Mr Nel found it interesting that the Australian legislation did not even use the word corruptly.

Adv De Lange explained that this was because the words used clearly connoted a reference to the word corruptly. He stated that this would be another way of dealing with the Bill. However, he cautioned that this option may not be as clear as it appeared.

Ms Camerer (NNP) referred to improper conduct and wondered how nepotism would be captured.

Mr Jeffery (ANC) dealt with the reference to the 'spirit' and explained that the lobbying process would be a means of delaying the parliamentary process. This is where the 'spirit' would come in. He gave the additional example of absenting oneself from a meeting, thereby affecting quorum or leading to the outvoting of a protocol.

Adv De Lange responded that those were factual issues which would not be possible to resolve. He had no doubt that the inclusion of 'spirit' would lead to a constitutional challenge as one of the golden rules was that the crime would have to be clearly stated.

Ms Camerer stated that they had ventured to the term 'improper conduct' when dealing with the Prevention of Organised Crime Bill.

Adv De Lange said that the problem would be the resort to intention. The South African context referred only to unlawfulness, thereby making the improper-ness or subjective elements irrelevant. He stated that one of the two proposals from Mr Costa had been accepted. He noted that Mr Costa had removed subclauses 1 (1) (iv) (a) and (d) dealing with the employment relation and the performance of a function. He asked whether there was merit in including Costa's proposed phrase following the inclusion of 'any sporting event', and pointed out that this seemed to only further clarify the position.

Mr Nel found merit in the phrase.

Adv De Lange stated that the phrase served to widen the definition. However, he wondered whether voluntary associations were included. He pointed out that the 'performance of any function' could refer to anything.

Your task
Continue the committee minutes on the corruption bill above, starting after the last sentence shown.

Excerpted data

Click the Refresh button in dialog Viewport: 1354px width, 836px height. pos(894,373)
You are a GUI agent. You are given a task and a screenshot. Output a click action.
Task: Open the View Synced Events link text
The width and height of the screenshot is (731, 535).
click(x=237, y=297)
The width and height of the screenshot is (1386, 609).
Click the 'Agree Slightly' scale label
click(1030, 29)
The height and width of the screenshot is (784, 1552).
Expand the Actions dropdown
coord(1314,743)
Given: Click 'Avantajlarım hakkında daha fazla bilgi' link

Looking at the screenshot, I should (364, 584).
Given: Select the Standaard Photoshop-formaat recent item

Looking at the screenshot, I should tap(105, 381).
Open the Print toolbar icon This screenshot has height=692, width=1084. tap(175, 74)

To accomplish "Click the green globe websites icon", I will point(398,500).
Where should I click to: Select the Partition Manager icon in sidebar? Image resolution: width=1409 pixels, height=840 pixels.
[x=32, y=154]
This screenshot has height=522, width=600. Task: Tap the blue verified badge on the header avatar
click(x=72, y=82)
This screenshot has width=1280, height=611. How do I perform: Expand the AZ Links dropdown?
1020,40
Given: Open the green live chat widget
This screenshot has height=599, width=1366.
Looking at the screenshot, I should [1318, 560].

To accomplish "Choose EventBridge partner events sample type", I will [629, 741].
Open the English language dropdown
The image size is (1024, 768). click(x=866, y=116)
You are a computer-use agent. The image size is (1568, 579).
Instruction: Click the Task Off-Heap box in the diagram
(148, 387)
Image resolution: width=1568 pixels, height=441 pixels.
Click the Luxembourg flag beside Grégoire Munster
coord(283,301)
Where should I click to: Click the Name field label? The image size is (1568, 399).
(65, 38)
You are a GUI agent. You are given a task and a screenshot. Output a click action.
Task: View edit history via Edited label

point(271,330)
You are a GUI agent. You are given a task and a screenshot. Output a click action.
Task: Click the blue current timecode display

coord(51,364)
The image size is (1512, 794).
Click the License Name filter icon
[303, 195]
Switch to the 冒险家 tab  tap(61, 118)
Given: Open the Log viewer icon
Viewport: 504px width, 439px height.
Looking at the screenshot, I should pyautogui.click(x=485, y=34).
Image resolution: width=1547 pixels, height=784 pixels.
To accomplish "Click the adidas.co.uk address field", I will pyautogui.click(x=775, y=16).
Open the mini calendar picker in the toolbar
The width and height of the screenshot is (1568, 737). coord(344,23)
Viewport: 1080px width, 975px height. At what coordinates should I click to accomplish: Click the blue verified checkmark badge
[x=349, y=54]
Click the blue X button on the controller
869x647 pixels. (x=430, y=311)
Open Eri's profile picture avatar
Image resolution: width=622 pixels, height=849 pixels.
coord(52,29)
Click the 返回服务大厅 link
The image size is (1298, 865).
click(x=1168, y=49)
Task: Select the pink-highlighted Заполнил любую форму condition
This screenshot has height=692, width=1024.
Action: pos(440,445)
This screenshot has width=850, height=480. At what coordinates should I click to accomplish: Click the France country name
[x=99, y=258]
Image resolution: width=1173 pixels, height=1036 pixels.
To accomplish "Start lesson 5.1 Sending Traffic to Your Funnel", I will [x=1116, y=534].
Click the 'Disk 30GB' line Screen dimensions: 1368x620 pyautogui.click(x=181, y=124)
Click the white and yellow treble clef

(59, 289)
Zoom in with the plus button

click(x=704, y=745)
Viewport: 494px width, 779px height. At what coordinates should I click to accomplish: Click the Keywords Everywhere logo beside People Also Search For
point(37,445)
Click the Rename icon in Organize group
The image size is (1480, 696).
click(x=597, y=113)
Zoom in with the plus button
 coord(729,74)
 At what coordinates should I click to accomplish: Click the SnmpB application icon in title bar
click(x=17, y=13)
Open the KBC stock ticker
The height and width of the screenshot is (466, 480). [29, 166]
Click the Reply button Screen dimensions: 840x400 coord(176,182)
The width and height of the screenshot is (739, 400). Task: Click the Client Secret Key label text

Answer for this exercise
Mr Jeffery said he did not think that Mr Costa had intended to delete those two provisions - the focus had probably been on his additions. Adv De Lange agreed and stated that the provisions would remain.

Mr Mzizi (IFP) wanted to know the latest views of Mr Costa.

Adv De Lange referred him to Mr Costa's Working Document of 1 August 2002.

Adv De Lange wondered whether subsections (a) to (d) captured all possible crimes.

Mr Nel responded that he had attempted to capture all crimes although he could not say whether he had done this successfully.

Adv De Lange stated that it could be a problem.

Mr Nel referred the Committee to 4.2.6 in Mr Costa's Working Document which stated that if the existing definition were to be retained, it would have to be read simply. He stated that he did not agree with this proposal.

Adv De Lange felt that the Committee would have to think about the definition.

Mr Nel tended to agree more with the first proposal by Mr Costa and explained that the second proposal would tend to lean on fraudulent conduct.

Adv De Lange added that the definition would then become tautologous. He stated that a further option would be to remove the word corruptly in Clause 3 and to insert the phrase "as inducement to honestly do or not do".

Mr Nel reminded the Committee that he had earlier made reference to undue gratification. Nevertheless, he felt that this would not work either.

Adv De Lange explained that most court cases dealt with conflicts relating to duties owed to a principal, and that this had been captured in the provision. However, there would be a need to ensure that the four subsections dealt with all possible relationships. He suggested that there may exist another way of formulating the provision.

Mr Jeffery was amused by the possible consequences resulting from the present formulation of the definition of corruptly that had been listed by Mr Costa. He wanted to know the exact crimes that this Bill would seek to regulate and suggested that the Committee craft the definition around the crimes.

Adv De Lange explained that the problem would then be determining the unlawfulness of the crime. He supposed that other countries had taken this approach. Nevertheless, the possibility of courts interpreting 'corruptly' differently would still exist. He added that it would be undesirable to create a situation where in order to understand one definition one would need to refer to another definition. He wondered whether there was a definition of inducement and suggested that they may need to define the word.

Mr Jeffery wondered whether the issue would not be what occurs during the inducement stage. He asked where the line would then be drawn.

Ms Chohan Kota (ANC) stated that the crime should be the inducement. Mr Jeffery agreed.

Adv De Lange wanted to know what would separate a legal inducement from an illegal inducement.

Mr Jeffery asked what a legal inducement was.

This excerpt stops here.